La Feria

Banamex, el reto de AMLO

Deberá mostrarse que en este gobierno las cosas se hacen, sólo y meramente, procurando el bienestar de los ahorradores, y no a favor de algún amigo o cercano del titular del Ejecutivo.

A Andrés Manuel López Obrador, el más grande crítico de la forma en que fue vendido Banamex, el destino le ofrece la oportunidad de enseñarnos cómo sí debe ser la venta de un corporativo bancario para que se beneficie el país.

La decisión anunciada el martes por parte de Citigroup de que buscará desincorporar la banca minorista y empresarial, implica una oportunidad y una responsabilidad para el gobierno mexicano, incluidos sus organismos autónomos.

El Estado deberá mostrar que en el actual sexenio las cosas se hacen, sólo y meramente, procurando el bienestar de los ahorradores, y no a favor de algún amigo o cercano del titular del Ejecutivo. Y también deberá quedar claro que los distintos reguladores del gobierno están a la altura de su obligación de vigilar que México gane con la operación.

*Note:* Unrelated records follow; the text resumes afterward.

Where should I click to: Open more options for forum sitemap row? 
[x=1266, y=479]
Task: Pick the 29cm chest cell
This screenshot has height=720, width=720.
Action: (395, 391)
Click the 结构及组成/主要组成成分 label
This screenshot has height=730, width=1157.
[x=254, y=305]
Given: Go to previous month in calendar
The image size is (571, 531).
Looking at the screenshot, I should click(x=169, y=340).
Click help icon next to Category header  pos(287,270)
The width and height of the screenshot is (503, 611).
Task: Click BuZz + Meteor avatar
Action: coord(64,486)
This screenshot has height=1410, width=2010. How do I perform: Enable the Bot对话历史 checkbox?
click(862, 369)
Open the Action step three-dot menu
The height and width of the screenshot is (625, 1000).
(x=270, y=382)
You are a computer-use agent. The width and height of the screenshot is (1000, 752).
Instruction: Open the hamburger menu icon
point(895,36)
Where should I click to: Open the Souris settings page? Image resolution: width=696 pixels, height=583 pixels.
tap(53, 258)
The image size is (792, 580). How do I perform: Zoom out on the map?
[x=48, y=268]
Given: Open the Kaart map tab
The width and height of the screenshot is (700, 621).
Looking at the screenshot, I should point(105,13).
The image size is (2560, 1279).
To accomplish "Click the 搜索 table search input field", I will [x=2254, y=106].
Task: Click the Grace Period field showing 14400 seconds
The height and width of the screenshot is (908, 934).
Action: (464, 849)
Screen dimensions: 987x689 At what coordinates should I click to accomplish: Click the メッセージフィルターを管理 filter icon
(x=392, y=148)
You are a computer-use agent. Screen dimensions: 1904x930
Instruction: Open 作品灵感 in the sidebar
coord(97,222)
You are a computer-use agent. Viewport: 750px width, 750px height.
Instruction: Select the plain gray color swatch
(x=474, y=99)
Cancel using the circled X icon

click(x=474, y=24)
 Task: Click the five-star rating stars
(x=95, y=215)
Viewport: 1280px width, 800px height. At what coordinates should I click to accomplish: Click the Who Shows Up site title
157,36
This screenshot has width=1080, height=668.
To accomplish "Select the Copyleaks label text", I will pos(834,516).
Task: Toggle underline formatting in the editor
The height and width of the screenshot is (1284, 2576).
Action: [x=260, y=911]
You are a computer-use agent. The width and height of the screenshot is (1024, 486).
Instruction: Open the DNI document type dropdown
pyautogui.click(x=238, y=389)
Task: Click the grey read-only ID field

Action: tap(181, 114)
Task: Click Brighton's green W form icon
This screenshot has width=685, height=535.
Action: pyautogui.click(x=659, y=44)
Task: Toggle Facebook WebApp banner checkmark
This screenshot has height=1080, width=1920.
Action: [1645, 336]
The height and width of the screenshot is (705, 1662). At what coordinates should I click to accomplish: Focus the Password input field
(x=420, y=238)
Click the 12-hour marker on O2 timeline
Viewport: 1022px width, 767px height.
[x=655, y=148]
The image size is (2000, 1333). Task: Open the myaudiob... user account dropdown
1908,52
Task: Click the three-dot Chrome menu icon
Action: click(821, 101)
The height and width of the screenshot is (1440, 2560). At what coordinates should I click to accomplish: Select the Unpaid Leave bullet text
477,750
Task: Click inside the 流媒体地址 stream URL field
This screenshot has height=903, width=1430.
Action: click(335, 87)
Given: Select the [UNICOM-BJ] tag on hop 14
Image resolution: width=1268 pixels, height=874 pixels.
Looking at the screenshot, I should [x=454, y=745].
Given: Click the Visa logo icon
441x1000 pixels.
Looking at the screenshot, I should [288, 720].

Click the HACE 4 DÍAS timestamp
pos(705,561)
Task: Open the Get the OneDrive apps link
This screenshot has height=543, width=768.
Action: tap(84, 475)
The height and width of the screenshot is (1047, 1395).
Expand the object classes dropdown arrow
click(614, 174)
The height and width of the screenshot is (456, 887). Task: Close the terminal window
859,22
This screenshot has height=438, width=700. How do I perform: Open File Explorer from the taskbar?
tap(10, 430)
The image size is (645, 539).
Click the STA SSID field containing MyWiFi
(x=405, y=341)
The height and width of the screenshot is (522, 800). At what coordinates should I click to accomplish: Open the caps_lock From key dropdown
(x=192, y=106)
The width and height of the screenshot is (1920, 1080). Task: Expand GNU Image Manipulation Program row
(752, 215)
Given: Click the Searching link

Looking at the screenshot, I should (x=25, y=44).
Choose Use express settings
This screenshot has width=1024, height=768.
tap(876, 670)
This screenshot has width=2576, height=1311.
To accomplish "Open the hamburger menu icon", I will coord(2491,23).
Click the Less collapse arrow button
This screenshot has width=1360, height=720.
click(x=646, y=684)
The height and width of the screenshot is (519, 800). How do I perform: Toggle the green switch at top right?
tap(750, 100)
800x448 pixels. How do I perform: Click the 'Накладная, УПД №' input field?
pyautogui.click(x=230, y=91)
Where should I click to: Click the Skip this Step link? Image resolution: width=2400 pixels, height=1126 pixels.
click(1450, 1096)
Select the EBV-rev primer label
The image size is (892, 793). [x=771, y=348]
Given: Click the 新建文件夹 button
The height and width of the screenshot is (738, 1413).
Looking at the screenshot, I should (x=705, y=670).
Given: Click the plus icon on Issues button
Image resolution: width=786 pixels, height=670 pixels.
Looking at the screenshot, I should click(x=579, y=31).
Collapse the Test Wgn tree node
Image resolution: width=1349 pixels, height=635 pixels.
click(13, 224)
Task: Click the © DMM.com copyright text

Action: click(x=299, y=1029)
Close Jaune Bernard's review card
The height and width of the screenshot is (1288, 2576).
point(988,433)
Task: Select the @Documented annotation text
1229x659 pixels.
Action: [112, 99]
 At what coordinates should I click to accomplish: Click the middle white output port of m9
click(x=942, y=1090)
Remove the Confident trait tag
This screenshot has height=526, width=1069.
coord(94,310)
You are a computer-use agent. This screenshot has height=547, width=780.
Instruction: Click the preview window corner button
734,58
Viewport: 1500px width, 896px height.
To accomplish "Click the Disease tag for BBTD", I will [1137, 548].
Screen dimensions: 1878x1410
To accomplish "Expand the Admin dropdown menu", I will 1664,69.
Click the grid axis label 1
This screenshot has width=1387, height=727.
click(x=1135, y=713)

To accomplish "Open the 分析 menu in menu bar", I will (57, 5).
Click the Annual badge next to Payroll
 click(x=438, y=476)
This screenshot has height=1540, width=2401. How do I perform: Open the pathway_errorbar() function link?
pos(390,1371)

Pero por los pasos dados en las primeras horas, no parece claro que la Presidencia de la República, la Secretaría de Hacienda, el Banco de México y la Comisión Nacional Bancaria y de Valores (CNBV) entiendan que tienen que marcar la pauta de esta transacción, que necesariamente modificará el espectro bancario nacional.

Porque hoy es casi ocioso preguntarse por qué Citigroup pasó en pocas semanas de plantearse un reposicionamiento en el mercado mexicano –aun en diciembre cabildeaban en busca de ideas al respecto– a meter también el negocio de Banamex en la bolsa de lo que han ido quitando de su portafolio global. Allá el banco estadounidense y las razones de su cambio intempestivo.

Sin ser sospechosistas, da la casualidad de que Citigroup hizo su anuncio luego de la partida de Alejandro Díaz de León del Banco de México, una de las instituciones llamadas a ser protagonistas en opinar sobre la venta.

Ahora el Banxico, con Victoria Rodríguez a la cabeza, debe mostrar lo que a su juicio ha de ser preponderante: pueden opinar sobre qué tipo de comprador le aportaría más valor a la economía mexicana.

Una venta de estas dimensiones podría cambiar la correlación de fuerzas en la competencia. ¿Le conviene a México que lo compre Santander, lo que llevaría a tener dos bancos de origen extranjero en posición dominante? ¿Es ideal que Banorte se vuelva el que más concentre? ¿Debe invitarse a un competidor nuevo, nacional o extranjero? ¿Se le debe sugerir a Carlos Slim volverse jugador de peso también en este rubro? ¿A Harp Helú le interesaría junto con algunos socios regresar al banco de sus amores?

Ante esas interrogantes sería ideal que, por otra parte, la Comisión Federal de Competencia Económica hiciera valer su opinión. El problema es que con la salida en septiembre pasado de Jana Palacios de ese organismo, la Cofece da la batalla con sólo cuatro –de los siete– comisionados; el resto no han sido nombrados por AMLO.

Y, fundamentalmente, en el marco de esta operación sería bueno tener una Comisión Nacional Bancaria y de Valores, autoridad de la materia, robusta, que es exactamente lo que no se tiene desde la salida de la presidencia de ese organismo, en marzo 2020, de Adalberto Palma. Por si fuera poco, ha habido ahí nuevos cambios –como en el área jurídica, ni más ni menos– de la CNBV.

En una entrevista ayer con Bloomberg, el secretario Rogelio Ramírez de la O anunció que se asegurarán de que la venta de Banamex no conduzca a la concentración de mercado.

Bien. Pero en esa transacción importa tanto quién se muestra interesado en adquirir el otrora banco emblema de México, como quién le interesa al gobierno que se quede con Banamex. Los caminos de la vida le regalan a AMLO este reto.